The board of the Screen Actors Guild – American Federation of Television and Radio Artists (SAG-AFTRA) ordered the strike, demanding a new contract that takes into account the new technologies — particularly video streaming and artificial intelligence — that have already transformed the industry and appear likely to drive even more change in the future.
Previously, 98% of the union’s members had voted in favor of authorizing the strike if negotiators could not reach a deal.
The members of SAG-AFTRA join the members of the Writers Guild of America (WGA), who have been on strike since May, with similar demands for an updated contract.
The last time writers and actors went on strike at the same time was in 1960, when actor and future U.S. President Ronald Reagan was president of the Screen Actors Guild.
On the other side of the dispute is the Alliance of Motion Picture and Television Producers (AMPTP), representing major film studios, streaming services, and other outlets, including Amazon, Apple, Disney, NBCUniversal, Netflix, Paramount, Sony and Warner Bros Discovery.
Negotiations between the alliance and SAG-AFTRA broke down this week.
Battle lines drawn
While there are a number of issues the two sides need to resolve, two of the largest are residual payments and the use of generative artificial intelligence.
The term “residuals” refers to payments that actors receive when a production they took part in is broadcast again.
The current system does not account well for the phenomenon of on-demand streaming of films and television shows, and does not include enhancements for movies and shows that become very popular.
Actors want a “success metric” that raises the payout for popular content.
Additionally, actors want compensation and protections surrounding the use of generative artificial intelligence.
For example, if footage of their performances is used to train AI systems, which can then artificially produce new content using an actor’s image and voice, they want to be paid for that content.
James McMahon, a professor at the University of Toronto and the author of The Political Economy of Hollywood: Capitalist Power and Cultural Production, told VOA in an email exchange that the sticking points between actors and the studios are structural and will be difficult to overcome.
“The decline of box-office receipts and the rise of video streaming are, I believe, two sides of the same problem,” he wrote.
“The major studios have (a) struggled to get more people to watch more movies, especially in theaters; and (b) have struggled to produce filmed entertainment profits that are competitive to the profits of other large multinational firms.

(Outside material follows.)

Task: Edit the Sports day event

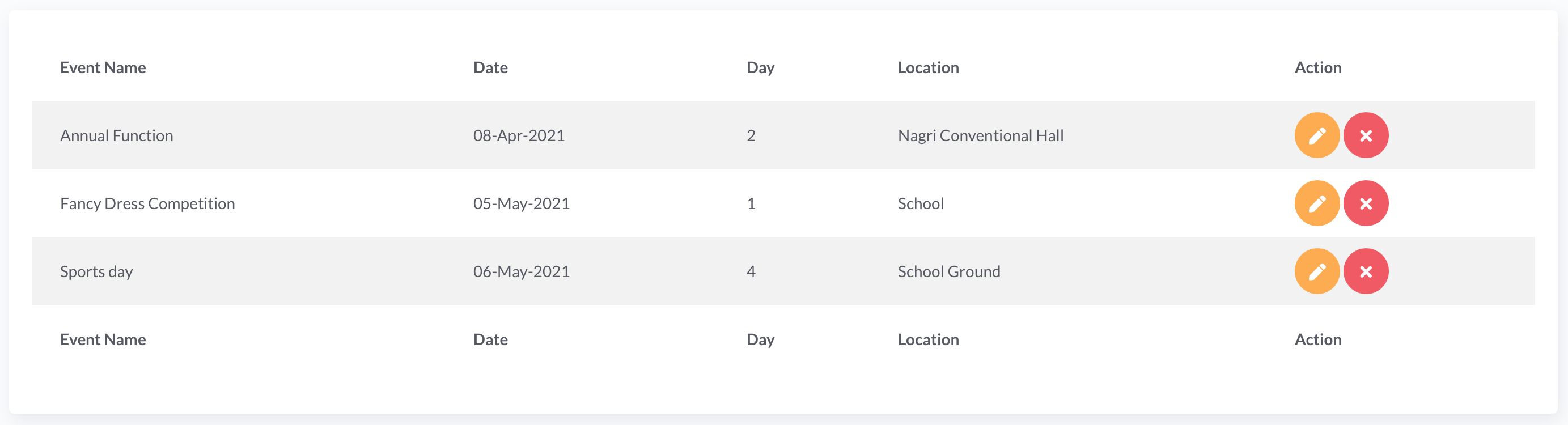Action: coord(1317,271)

Video streaming seemingly comes to the rescue of declining box-office receipts. However, user growth in streaming is not infinite, and when growth slows, firms will find additional profit from streaming by raising prices and cutting costs.”
He said that studios have been able to extract more revenue by raising the price of streaming services, keeping residuals low, and hiring fewer writers.

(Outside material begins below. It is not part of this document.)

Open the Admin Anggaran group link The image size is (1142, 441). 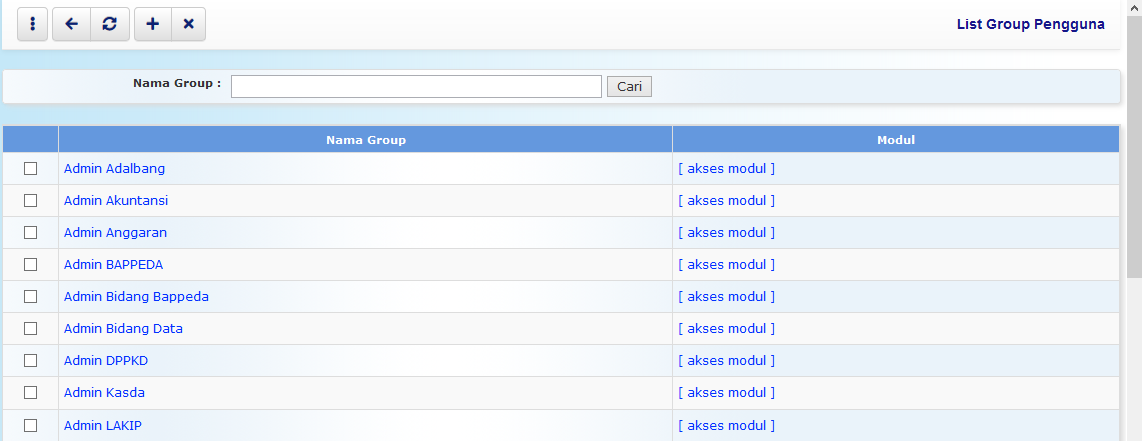coord(115,233)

“[T]hese are the ways, up until these strikes, the major studios have found additional opportunities to cut costs. These strikes feel ‘existential’ because the WGA and SAG-AFTRA are saying that these cost-cutting benefits have not been sufficiently negotiated, particularly for the welfare of the average actor or writer.”
The combined effect of the two strikes will be to stop production of most feature films and scripted television programs.
The writers’ strike had already forced many productions to close down, but now even films and shows with completed scripts will be affected.
However, the strike’s impact will go deeper than halting production.
The members of SAG-AFTRA will be barred from promoting any films in which they appear, including campaigning for honors such as the Academy Awards for films and the Emmy Awards for television programs.